Published: 2018-03-19T16:00:00+00:00

Fig. 8.3 shows the TEM images of typical TiO2 NPs obtained by the sol-gel method [16].

Fig. 8.3 TEM images of synthesized (A) spherical, (B) rod-like, and (C) wire-like TiO2 nanocrystals; (D) HR-TEM image of wire-like TiO2. Reprinted with permission from S. Lee et al., Two-step sol–gel method-based TiO2 nanoparticles with uniform morphology and size for efficient photo-energy conversion devices. Chem. Mater. 22 (2010) 1958–1965.
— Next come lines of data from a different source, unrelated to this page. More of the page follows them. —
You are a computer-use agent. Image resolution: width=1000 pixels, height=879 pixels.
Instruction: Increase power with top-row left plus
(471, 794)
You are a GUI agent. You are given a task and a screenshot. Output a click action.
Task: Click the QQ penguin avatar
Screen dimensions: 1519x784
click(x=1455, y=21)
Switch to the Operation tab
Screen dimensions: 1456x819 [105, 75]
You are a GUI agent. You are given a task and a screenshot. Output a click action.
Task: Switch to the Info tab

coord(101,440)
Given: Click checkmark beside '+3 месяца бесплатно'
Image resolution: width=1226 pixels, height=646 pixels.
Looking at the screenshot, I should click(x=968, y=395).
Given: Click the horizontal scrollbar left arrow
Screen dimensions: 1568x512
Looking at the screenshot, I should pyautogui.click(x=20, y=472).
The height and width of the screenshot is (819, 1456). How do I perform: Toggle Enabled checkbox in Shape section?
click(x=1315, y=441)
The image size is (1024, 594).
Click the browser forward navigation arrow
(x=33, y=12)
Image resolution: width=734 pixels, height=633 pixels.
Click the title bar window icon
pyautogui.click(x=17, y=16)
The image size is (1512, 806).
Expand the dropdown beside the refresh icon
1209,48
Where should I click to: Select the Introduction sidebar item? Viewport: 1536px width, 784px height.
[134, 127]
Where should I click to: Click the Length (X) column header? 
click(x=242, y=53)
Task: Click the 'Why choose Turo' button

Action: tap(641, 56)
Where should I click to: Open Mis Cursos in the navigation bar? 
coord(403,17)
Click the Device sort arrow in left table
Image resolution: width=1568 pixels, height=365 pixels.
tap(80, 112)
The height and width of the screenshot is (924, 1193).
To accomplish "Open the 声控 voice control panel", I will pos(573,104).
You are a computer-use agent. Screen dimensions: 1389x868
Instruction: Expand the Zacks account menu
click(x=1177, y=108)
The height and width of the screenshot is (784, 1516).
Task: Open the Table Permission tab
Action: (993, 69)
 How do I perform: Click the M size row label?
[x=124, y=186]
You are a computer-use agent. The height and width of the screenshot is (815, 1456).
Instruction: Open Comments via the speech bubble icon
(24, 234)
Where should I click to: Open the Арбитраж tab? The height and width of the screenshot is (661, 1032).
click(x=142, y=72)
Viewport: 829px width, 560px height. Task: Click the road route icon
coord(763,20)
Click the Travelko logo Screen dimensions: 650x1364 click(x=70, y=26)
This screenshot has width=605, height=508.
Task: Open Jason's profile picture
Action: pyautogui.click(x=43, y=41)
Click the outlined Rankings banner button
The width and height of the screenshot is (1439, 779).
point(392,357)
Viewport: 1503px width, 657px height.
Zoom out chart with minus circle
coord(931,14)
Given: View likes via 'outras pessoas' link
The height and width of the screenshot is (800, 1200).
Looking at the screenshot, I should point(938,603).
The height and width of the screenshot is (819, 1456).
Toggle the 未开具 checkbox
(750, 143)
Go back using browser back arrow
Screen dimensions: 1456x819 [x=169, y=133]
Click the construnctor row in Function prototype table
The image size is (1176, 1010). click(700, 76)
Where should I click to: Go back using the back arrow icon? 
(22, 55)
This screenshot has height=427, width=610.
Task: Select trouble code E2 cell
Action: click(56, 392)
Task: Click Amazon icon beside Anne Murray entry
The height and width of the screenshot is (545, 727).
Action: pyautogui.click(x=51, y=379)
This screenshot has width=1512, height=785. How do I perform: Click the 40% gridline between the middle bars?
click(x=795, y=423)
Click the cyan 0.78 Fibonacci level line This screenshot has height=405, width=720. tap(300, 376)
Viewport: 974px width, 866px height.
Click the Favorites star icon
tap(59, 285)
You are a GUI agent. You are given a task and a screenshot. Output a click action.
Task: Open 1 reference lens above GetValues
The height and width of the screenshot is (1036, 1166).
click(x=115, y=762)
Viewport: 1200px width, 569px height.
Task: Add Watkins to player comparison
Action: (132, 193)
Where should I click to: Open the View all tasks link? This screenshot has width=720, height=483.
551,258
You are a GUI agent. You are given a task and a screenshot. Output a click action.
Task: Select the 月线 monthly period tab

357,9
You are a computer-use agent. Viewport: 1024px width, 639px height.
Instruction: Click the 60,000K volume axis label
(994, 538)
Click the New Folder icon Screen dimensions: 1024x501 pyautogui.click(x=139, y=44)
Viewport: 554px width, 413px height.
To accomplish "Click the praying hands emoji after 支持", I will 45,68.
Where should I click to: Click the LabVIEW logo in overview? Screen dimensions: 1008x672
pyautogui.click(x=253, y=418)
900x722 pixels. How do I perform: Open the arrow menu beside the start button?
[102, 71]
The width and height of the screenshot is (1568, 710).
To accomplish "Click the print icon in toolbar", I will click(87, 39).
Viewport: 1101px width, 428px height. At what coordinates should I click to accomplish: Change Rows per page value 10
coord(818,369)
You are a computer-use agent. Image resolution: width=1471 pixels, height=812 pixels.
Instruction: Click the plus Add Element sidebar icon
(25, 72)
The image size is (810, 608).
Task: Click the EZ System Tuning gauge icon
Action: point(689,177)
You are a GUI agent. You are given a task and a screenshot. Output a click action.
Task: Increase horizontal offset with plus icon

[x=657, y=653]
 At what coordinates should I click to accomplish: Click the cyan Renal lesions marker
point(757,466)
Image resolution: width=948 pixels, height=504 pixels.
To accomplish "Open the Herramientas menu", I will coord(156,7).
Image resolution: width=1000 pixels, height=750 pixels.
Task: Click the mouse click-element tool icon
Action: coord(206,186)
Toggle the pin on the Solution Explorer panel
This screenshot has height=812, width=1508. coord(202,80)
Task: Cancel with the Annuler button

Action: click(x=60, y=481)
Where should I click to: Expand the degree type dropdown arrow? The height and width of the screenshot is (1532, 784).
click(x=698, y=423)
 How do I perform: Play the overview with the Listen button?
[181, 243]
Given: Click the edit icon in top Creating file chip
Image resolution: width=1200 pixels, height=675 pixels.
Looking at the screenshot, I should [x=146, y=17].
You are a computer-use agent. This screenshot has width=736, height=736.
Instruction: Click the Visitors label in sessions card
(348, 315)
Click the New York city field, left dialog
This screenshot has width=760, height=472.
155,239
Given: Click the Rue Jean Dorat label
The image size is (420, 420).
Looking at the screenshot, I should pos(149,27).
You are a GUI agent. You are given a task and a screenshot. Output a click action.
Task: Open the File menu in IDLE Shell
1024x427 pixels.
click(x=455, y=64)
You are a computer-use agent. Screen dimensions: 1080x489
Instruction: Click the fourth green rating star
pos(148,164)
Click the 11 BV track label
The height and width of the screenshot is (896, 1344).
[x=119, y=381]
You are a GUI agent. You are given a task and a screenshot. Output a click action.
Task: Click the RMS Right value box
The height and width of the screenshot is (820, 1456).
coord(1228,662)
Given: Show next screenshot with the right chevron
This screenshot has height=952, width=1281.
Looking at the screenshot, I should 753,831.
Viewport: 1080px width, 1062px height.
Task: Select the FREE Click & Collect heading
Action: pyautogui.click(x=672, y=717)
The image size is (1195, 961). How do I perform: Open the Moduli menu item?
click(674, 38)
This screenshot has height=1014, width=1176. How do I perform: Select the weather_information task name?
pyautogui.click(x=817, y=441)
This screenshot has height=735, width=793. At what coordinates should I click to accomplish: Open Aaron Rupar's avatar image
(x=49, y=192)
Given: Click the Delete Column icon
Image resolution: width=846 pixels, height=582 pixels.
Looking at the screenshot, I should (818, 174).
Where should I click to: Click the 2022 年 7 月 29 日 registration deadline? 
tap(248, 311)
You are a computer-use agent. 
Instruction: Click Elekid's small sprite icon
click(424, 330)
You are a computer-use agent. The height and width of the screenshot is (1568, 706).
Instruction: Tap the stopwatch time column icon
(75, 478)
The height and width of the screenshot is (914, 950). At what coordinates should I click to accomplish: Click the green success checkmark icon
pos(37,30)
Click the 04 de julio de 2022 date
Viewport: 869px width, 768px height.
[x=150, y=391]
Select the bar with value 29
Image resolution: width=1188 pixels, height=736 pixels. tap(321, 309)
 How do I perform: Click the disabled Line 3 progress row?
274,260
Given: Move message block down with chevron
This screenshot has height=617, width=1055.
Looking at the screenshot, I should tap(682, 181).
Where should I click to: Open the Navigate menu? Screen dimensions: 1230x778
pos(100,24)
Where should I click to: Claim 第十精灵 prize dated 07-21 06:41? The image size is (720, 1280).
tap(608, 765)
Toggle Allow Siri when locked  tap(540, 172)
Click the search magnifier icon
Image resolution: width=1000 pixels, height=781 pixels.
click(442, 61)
8.2.1.2 Fabrication of TiO2 NRs/NWs

Because of their high electron diffusivity, large specific surface area, and their ability to restrain the redox reactions among carriers, TiO2 NRs/NWs have been widely used as one-dimensional (1D) photoanode materials in thin-film solar cells. Various techniques have been employed to fabricate 1D nanomaterials for thin-film solar cells, including chemical vapor deposition (CVD), electrodeposition, pulsed laser deposition (PLD), etching, and the hydrothermal method. Among these techniques, the hydrothermal method is the one most widely used to fabricate high-quality TiO2 NRs/NWs because of its low cost, its easy operation, the simplicity of the process and the equipment used in the process, and its suitability for mass production of nanomaterials. To obtain high-ordered TiO2 NWs/NRs on transparent conducting substrates (TCSs), a thin compact TiO2 layer is usually utilized as a seed layer to grow monocrystalline arrays. Grimes et al. first grew crystalline TiO2 NW arrays directly onto transparent conducting oxide (TCO) substrates via a nonpolar solvent/hydrophilic substrate interfacial reaction under mild hydrothermal conditions [17]. In this process, a compact TiO2 layer ~ 20 nm thick was coated on the F-doped SnO2 (FTO) glass by immersing it in a 0.2 M TiCl4 solution before growing the NWs. Such a layer not only prevented electrical shorting in DSSCs but also enhanced the density, and ultrafine square NWs ranging from 10 nm to 35 nm were obtained, as shown in Fig. 8.4. TiO2 NWs/NRs can also be grown on FTO glass without seed layers. Aydil and Liu developed a facile, hydrothermal method for the first time to directly grow oriented, single-crystalline rutile TiO2 NR films on FTO substrates (see Fig. 8.4) [18]. A seed layer is not necessary because there is a small lattice mismatch between the FTO substrate and rutile TiO2, which plays a key role in driving the nucleation and growth of the rutile TiO2 NRs on FTO.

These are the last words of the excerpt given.